FNC 2021 – Blogue n°1

par Apolline Caron-Ottavi

Il y a un indéniable plaisir à retrouver les décors familiers des salles de cinéma et les bonnes vieilles habitudes qui y sont attachées (comme courir de l’une à l’autre) pour cette 50e édition du Festival du nouveau cinéma, alors que les séances en salle avaient dû être annulées à la dernière minute l’an dernier du fait de la situation sanitaire. On se réjouit également de retrouver ce qui fait le grand atout des festivals : la présence de cinéastes. Bien que les invités soient encore très rares, la journée d’hier donnait un bel exemple de la diversité que peut offrir le FNC à cet égard : une cinéaste majeure et mondialement célébrée l’après-midi – Jane Campion, venue donner une leçon de cinéma et présenter son nouveau film The Power of the Dog – et un jeune cinéaste émergent venu du Japon le soir, en la personne de Kenichi Ugana, qui a présenté son étonnant Extraneous Matter – Complete Edition en compagnie de son actrice Kaoru Koide.

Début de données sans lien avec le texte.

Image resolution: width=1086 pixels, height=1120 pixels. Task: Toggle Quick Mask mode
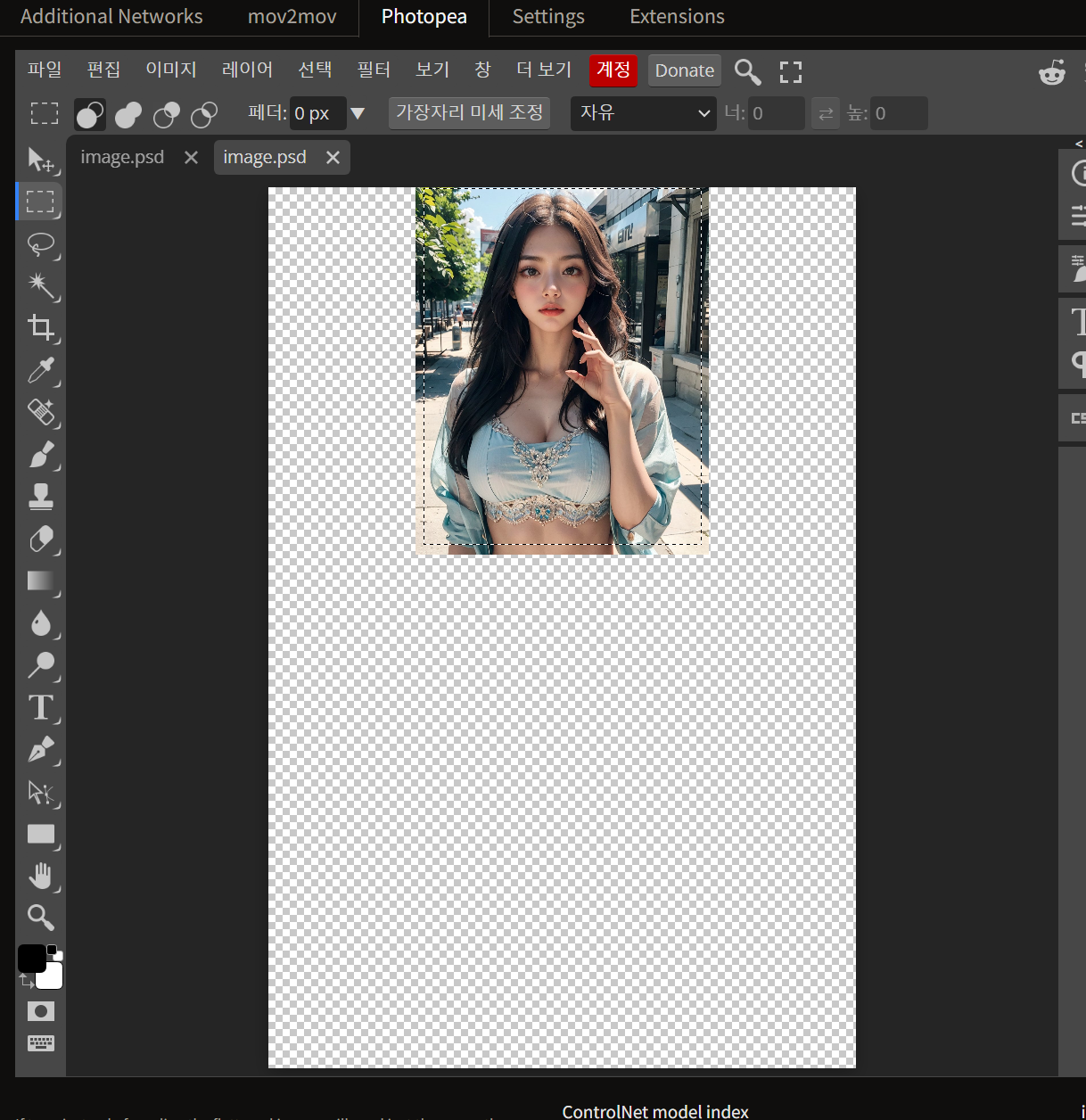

Dans un noir et blanc soigné, le cinéaste insuffle le chaos dans le quotidien ordonné mais désexualisé d’un jeune couple via l’apparition d’une créature aux tentacules tactiles; c’est bientôt tout une société qui se retrouve bouleversée par la présence aussi érogène qu’angoissante de cet être venu d’ailleurs, brisant les tabous comme les solitudes contemporaines. À l’image de ce visiteur parasitaire dénué d’intentions conscientes, la pandémie aura laissé des traces qui ne seront pas forcément sans déplaire à tout le monde : ainsi, bien qu’Extraneous Matter ait déjà été présenté en salle, il demeure visible en ligne jusqu’au 31 octobre.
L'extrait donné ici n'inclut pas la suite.